Thursday Jun 28, 2007

Switching Subjects

Until very recently, Sun's been hard to find in the world of high performance computing (HPC). Back in the 2001 timeframe, we lost the recipe for the P in HPC - customers that wanted performance were no longer looking at small numbers of big systems (a traditional Sun specialty), they were looking to large numbers, clusters, of small systems. And in 2001, that wasn't our focus.

But over the last five years, we've been investing to change that. Our Galaxy and Niagara product lines are just about the fastest growing products at Sun. OpenSolaris is beginning to catch a wave of adoption on small systems, and we've been doubling down on compiler optimization and language innovation. All with a focus on extreme efficiency/performance. If there were ever a time to reenter the market, it's now.

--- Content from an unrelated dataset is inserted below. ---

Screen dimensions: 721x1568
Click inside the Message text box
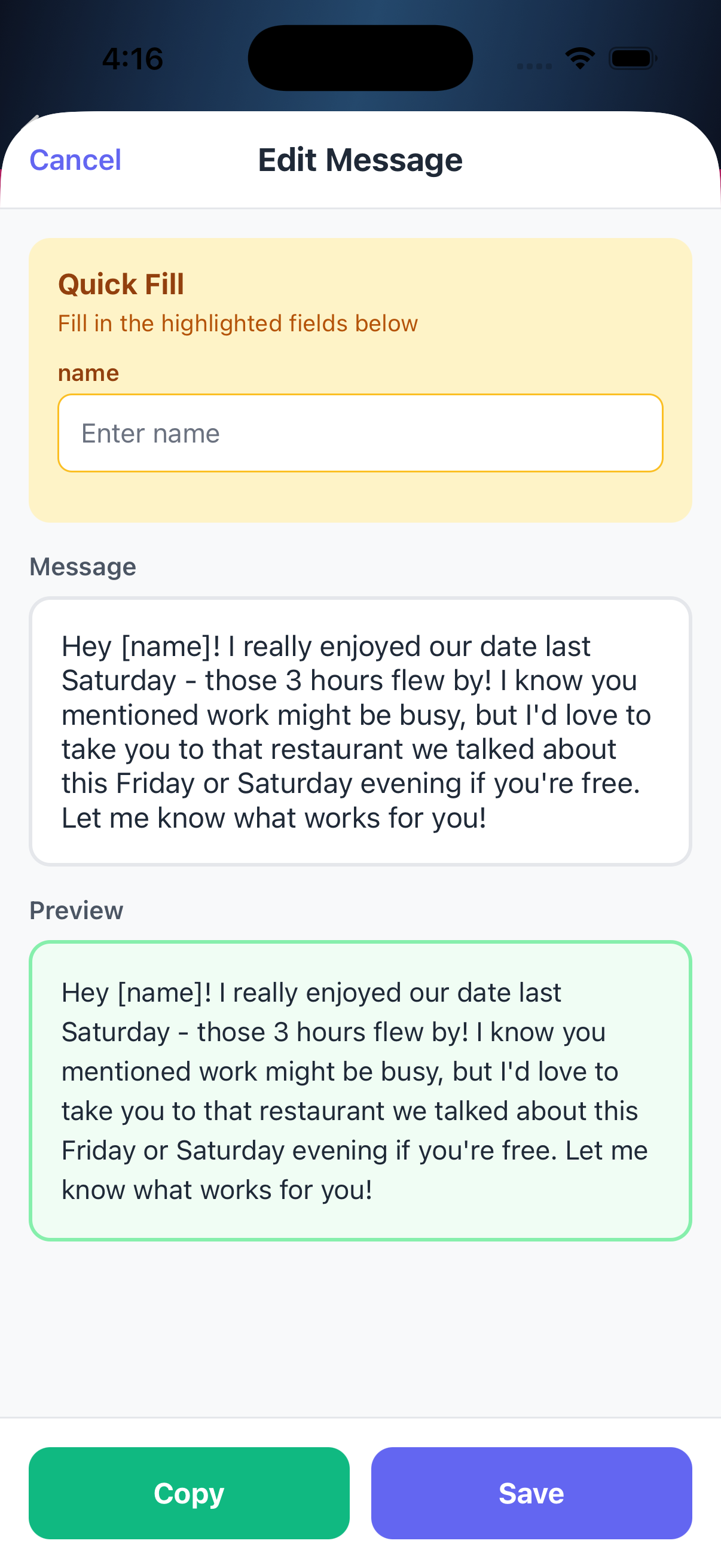(360, 730)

Rather than mimic the competition, we started out examining the issues and challenges facing the largest HPC installations we could find. Performance was certainly the main priority. But there were others - and not what you'd expect if your idea of a cluster was three PC's in a closet.

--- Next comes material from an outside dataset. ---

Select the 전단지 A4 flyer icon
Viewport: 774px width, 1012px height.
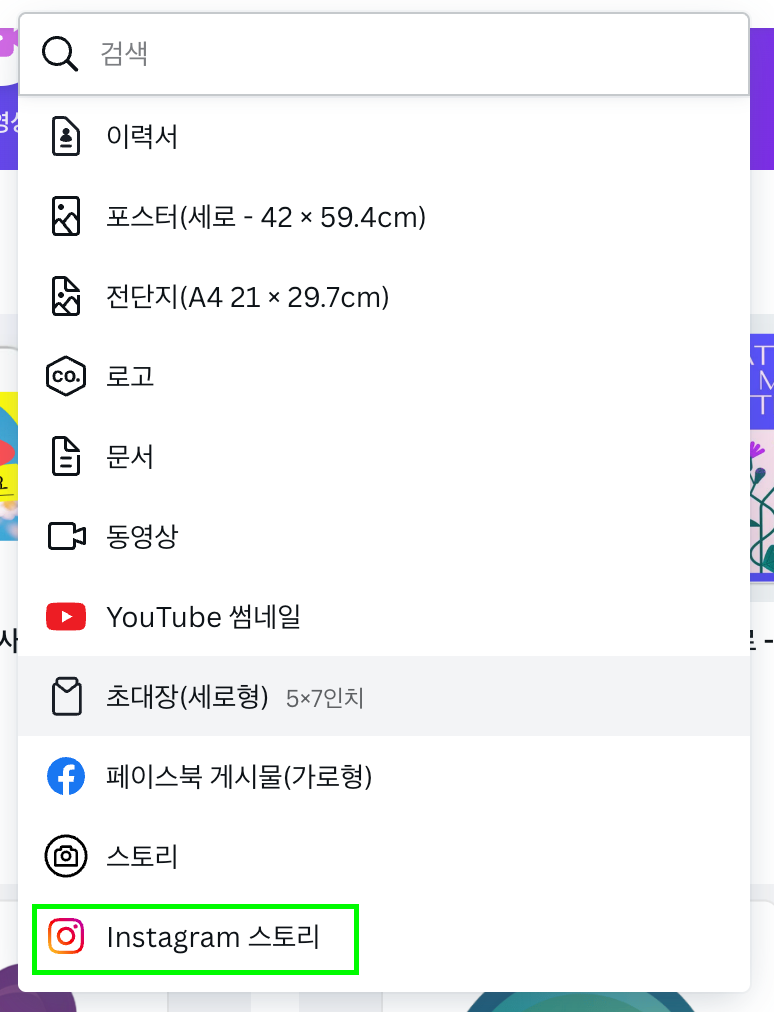pos(65,297)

At three or four hundred computers, the challenges of building a cluster shift around quite a bit. Dissipating heat, sourcing enough power, managing software versioning or hardware failures, just to name a few. Get to three or four thousand nodes, and all of a sudden everything from weight (floor loading), to the bend radius of optical cabling, to massive software provisioning challenges, even the speed with which data can be moved around a room become critical factors. And that's where we decided to focus our efforts, at the extreme - on the assumption it would one day become the norm (as so often is the case in this industry).

I've read quite a lot of feedback from pundits and analysts over the past few days, and wanted to be sure to respond to one item - from those who believe the high end supercomputing marketplace is small, esoteric, and has very slim profit margins.

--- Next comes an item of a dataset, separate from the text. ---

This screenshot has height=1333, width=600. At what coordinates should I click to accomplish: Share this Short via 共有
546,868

The high end of the supercomputing marketplace is small, esoteric, and has very small profit margins - they're absolutely right.

And like the world of free software (in which no one's going to get rich selling to the open source community), no one's going to build a profitable business selling to the academics and researchers who dominate the extremes of HPC.

That's not the point.

The academic supercomputing community (there's that word again) sets the pace for enterprise computing across the world – which has grabbed on to HPC for an array of real world challenges, from virus, disease, and drug discovery, to customer purchase pattern analytics, capital markets trading, energy discovery, dynamic resource management - you name it, it's one of the fastest growing segments in the marketplace. Proving that what starts in academia, ends up on main street. Industry looks to academia and research institutions to understand the innovations that enable breakthrough scale and performance (just ask Linus - who, come to think of it, still hasn't responded to my dinner invite... I hope it's not my cooking.)

What We Announced

In Dresden, Germany, earlier in the week, we announced the Constellation System - a set of generally available building blocks any customer, educational or commercial, can use to build from a few teraflops system, to more than a 2 petaflops system. As a part of this broad announcement, we unveiled a few component elements - notably...

Our commitment to the rise of OpenSolaris in the HPC community – joining Linux as a reliable, resilient platform for petaflops scale systems (those capable of executing a thousand trillion instructions per second). What's driving preference for OpenSolaris? Legendary support for huge memory configurations, integrated virtualization, DTrace and the ZFS file system are probably the biggest drivers – but support for ROCKS, a price tag that says FREE/open source, and the fact it'll run on any server built are a big help, too. Success in HPC is a very high priority for the Solaris team, and an area of investment for us and our partners. (And no, this doesn't lessen our focus on Linux - if we can combine licenses, it'll amplify it.)

Second, we unveiled an integrated 48 blade rack that supports all volume microprocessors, AMD, Niagara and Intel – in the same rack, with standardized I/O. Picture on the left. We also announced a new blade, Pegasus, designed purely for HPC grids. No seatbelts, no redundant anything, just raw compute performance.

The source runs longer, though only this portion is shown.